Kurumuş göz pınarları, titreyen sesi, canının ne denli yandığını gösteriyordu. Her yılın acısı bir başka çizgi kondurmuştu yüzüne. Dile kolay, 32 yıl arkasını aradığı oğlunun kemiklerine bile ulaşamadı.
21 Şubat’ta da 105 yaşında iken hayata veda etti ve memleketi Ardahan’da toprağa verildi. Son sözü “Oğlumun kemiklerini bulmadan beni gömmeyin.” olmuştu. Vasiyetini yerine getiremediler; ama kabrinin yanı başına bir mezar daha açıldı oğlu için. Onca yıl yanından ayırmadığı oğlunun fotoğrafını da başucuna koydular.
Kırbayır ailesi Cemil’in alınıp götürüldüğü 12 Eylül darbesinden sonra da sürekli rahatsız edilmişti. Askerler her bayram Göle’ye bağlı Okçu köyündeki evlerine gelir “Firari Cemil geldi mi?” diye sorguya çekerdi.
Fatma Kırbayır yine böyle bir bayram günü aynı soruya muhatap olunca “Ağabeyimi siz götürdünüz. Siz söyleyin nerede olduğunu!” diye feryat eder. Asker, “Ne yapacaksın teröristi?” der. Fatma Hanım “Ağabeyim o benim, göğsüme basacağım. Cezası neyse çeker, terörist değil o!” cevabını verir. Onu da tutuklayıp götürüyorlardı ki amcasının oğlu engel olur.
Köyde itibarları kalmamıştır. Köylüler, Cemil’in babası İbrahim Kırbayır’ı aşağılamak amacıyla ‘Sosyalistin babası’ diye çağırır. Baba bu yüzden, sokağa çıkmaz, kahvehaneye uğramaz. Fatma Kırbayır, babasının evlat acısı ve bu baskılar yüzünden 1993’te öldüğünü söylüyor.
Bu kaybın ardından köyde yaşamak iyice zorlaşmıştır. Berfo Ana da ömrünü verdiği topraklardan ayrılmak istemez. Ne var ki, bir umut sesini duyurabilirdi. Bu maksatla evli kızı Fatma Gülmez ve oğlu Mikail ile 2003’te İstanbul’un yolunu tutarlar.
Berfo Ana’nın acısı İstanbul’da da dinmez. Her gün camdan bakar, “Belki Cemil İstanbul’a kaçmıştır; beni buradan görür, tanır mı?” diye sorar kızına. Kendi fotoğraflarını basıp çoğaltmayı, caddelere dağıtmayı bile düşünür, ‘Cemil görür de anasının peşine düşer’ diye. Cemil’in çok sevdiği mantıyı her yaptığında gözleri dolar, “Burada olsaydı da yeseydi” diye inler.

Görev 1 - Berfo Ana hakkındaki metinde "Köyde itibarları kalmamıştır" diye başlayan paragrafı, ana bilgilerini koruyarak kısa bir madde listesine dönüştürün.
Görev 2 -
Aşağıdaki ifadelerin Berfo Ana hakkındaki metinle uyuşup uyuşmadığını belirtin. Her biri için evet ya da hayır deyin ve kararı belirleyen sözleri metinden aynen alıntılayın.
(a) Berfo Ana 105 yaşında hayatını kaybetti.
(b) Berfo Ana 2003'te İstanbul'a tek başına gitti.
(c) Fatma Kırbayır'a göre babası 1993'te öldü.
Görev 3 - Berfo Ana hakkındaki metni son cümlesinden sonra sürdürün.

Kayıtlar -
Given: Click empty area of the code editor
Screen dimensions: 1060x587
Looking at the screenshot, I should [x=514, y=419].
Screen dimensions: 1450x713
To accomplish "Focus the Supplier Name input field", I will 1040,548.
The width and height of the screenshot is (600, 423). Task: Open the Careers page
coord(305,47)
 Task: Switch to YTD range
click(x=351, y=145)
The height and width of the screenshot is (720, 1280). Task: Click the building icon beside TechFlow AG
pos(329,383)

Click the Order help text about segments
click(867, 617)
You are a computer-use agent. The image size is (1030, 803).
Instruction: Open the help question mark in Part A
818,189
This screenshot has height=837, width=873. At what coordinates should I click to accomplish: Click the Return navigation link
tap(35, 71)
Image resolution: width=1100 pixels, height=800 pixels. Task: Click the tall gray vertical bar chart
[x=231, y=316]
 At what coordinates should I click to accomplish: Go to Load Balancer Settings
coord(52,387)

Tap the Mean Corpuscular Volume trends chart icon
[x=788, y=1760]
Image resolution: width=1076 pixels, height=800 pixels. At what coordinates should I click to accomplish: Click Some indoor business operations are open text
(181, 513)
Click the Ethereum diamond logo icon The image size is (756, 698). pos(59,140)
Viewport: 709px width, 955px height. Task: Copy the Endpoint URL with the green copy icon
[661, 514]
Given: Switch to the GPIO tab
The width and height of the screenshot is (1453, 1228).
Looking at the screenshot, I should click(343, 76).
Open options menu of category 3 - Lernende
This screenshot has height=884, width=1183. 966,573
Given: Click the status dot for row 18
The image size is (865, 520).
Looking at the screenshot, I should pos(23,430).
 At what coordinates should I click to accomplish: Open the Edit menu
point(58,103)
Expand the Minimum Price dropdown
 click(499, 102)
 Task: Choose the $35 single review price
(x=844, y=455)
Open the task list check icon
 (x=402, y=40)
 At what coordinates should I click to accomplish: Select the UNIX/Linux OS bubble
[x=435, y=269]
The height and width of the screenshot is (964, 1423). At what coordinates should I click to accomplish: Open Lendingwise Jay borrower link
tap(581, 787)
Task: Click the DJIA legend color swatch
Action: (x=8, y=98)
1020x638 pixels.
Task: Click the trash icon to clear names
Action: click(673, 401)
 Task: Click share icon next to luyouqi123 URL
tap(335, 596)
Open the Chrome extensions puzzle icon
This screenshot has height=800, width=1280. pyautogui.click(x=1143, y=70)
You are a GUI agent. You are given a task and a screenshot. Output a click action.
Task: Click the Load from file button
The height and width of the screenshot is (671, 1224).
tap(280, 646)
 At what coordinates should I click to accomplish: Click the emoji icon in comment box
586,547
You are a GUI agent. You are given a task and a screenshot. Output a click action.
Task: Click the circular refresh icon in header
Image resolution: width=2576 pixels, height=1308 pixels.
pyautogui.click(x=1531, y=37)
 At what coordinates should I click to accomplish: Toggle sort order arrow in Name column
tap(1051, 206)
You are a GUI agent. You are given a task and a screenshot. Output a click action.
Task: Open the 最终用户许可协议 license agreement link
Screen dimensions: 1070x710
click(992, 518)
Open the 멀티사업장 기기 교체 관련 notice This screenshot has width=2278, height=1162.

Beklenen yanıt 1 -
- Ailenin köyde itibarı kalmamıştır.
- Köylüler, Cemil'in babası İbrahim Kırbayır'ı aşağılamak için ona "Sosyalistin babası" der.
- Baba bu yüzden sokağa çıkmaz, kahvehaneye gitmez.
- Fatma Kırbayır'a göre babası, evlat acısı ve bu baskılar nedeniyle 1993'te ölmüştür.

Beklenen yanıt 2 -
(a) Evet: “105 yaşında iken hayata veda etti”
(b) Hayır: “evli kızı Fatma Gülmez ve oğlu Mikail ile 2003’te İstanbul’un yolunu tutarlar”
(c) Evet: “Fatma Kırbayır, babasının evlat acısı ve bu baskılar yüzünden 1993’te öldüğünü söylüyor”

Beklenen yanıt 3 -
İstanbul’da oğlu için çalmadığı kapı kalmaz. Şubat 2011’de Başbakan Tayyip Erdoğan ile görüşür, oğlunun bulunacağı sözünü alır. Bunun üzerine Meclis’te komisyon kurulur. Araştırmayı büyük oranda tamamlayan komisyon, seçimler yüzünden somut bir neticeye ulaşamaz. Ancak eski İnsan Hakları Komisyonu Başkanı Zafer Üskül “Cemil Kırbayır gözaltında iken öldü!” kanısına vardıklarını açıklar.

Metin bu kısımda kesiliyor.